Durante su intervención, el ex Ministro Ignacio Walker recordó que hace ya bastante tiempo que se viene gestando la idea de elaborar un amplio acuerdo nacional en torno a una política exterior de Estado, que debe trascender la ideología del Presidente de turno y responder a una mirada de largo plazo.

“La política exterior debe tener la capacidad de articular principios e intereses y, en este momento, en que estamos viviendo la política internacional con ciertos términos de los intereses de las grandes potencias, tendríamos que ser capaces de defender los intereses de Chile”, señaló.

Si bien es cierto, el sistema internacional se construyó sobre el concepto de la soberanía absoluta, “pienso que esto ha tenido una evolución en los últimos 80 años. También es efectivo que América Latina no tiene voz en el escenario mundial, lo que explica, en parte, el fracaso de los esquemas de integración regional. Pero esa integración es necesaria para combatir en conjunto los dos grandes flagelos que vulneran nuestra estabilidad como región: el crimen organizado y la corrupción”, aseveró el ex secretario de Estado.

Por su parte, la ex Subsecretaria de RR.EE., Gloria de la Fuente, quiso reflexionar en torno a una idea que plantea el texto de las bases de una política exterior de Estado: “Cuidar que la política exterior se mantenga descontaminada de las confrontaciones propias del devenir político doméstico, es parte de la necesidad”.

“Estamos en el momento de mayor cantidad de conflictos después de la Segunda Guerra Mundial, con una conjunción muy compleja de factores. Lo primero, efectivamente, estamos con conflictos muy grandes.  Segundo, con la arquitectura de gobernanza global que tenemos no es posible enfrentarlos de manera adecuada, pues las instituciones que creamos el año 45 ya no son suficientes para los nuevos tiempos. Estas instituciones y organismos deben cambiar, modernizarse. No puede ser que desde el año 2008 Naciones Unidas esté discutiendo una reforma del Consejo de Seguridad”, explicó.

Respecto a los principios del documento elaborado por Carlos Ominami, Gloria de la Fuente señaló dos de ellos como fundamentales para la base de una política exterior de Estado: el compromiso con la paz y la solución pacífica de controversia, así como la promoción de la defensa de los derechos humanos y la democracia.

Finalmente, el ex Canciller Moreno explicó que la única experiencia de política exterior de Estado ha sido la impuesta por la Unión Europea.
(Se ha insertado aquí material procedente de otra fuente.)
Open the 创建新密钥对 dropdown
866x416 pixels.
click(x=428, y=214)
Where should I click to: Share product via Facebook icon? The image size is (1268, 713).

Y esta no fue una tarea fácil, pues se configuró en base a pocos elementos, pocos objetivos, pocas cosas, porque resulta muy difícil llegar a consenso en muchas cosas que, además, queremos que duren mucho tiempo.

A pesar de los cambios políticos y a pesar de los cambios de la realidad, donde los problemas van mutando a lo largo del tiempo, a juicio de Alfredo Moreno, debemos tener en cuenta que, en el caso chileno, la dirección de la política exterior está en manos del Presidente de la República, y eso ha sido respetado por todos.

“En primer lugar, para hacer una política exterior de Estado, esta debe ser de amplio consenso y estable en el tiempo. En este sentido, debemos destacar que  Chile tiene muy claros sus principios de política exterior, de hecho, están en la página web del del Ministerio”, explicó.

Y aclaró que una política de Estado no puede ser igual a los principios. Necesitamos algo que sea operativo. Acá cabe preguntarse cómo pasamos de los principios a las políticas y a las posiciones que sean consecuentes en cada uno de los asuntos. Un ejemplo: el problema de la conservación de la paz. Yo creo que hay un gran acuerdo en el país y en todas las acciones que Chile ha hecho tanto en lo que le corresponde a lo interno como en lo multilateral. Y esto siempre ha sido a favor de la conservación de la integridad de los territorios y las fronteras”, concluyó.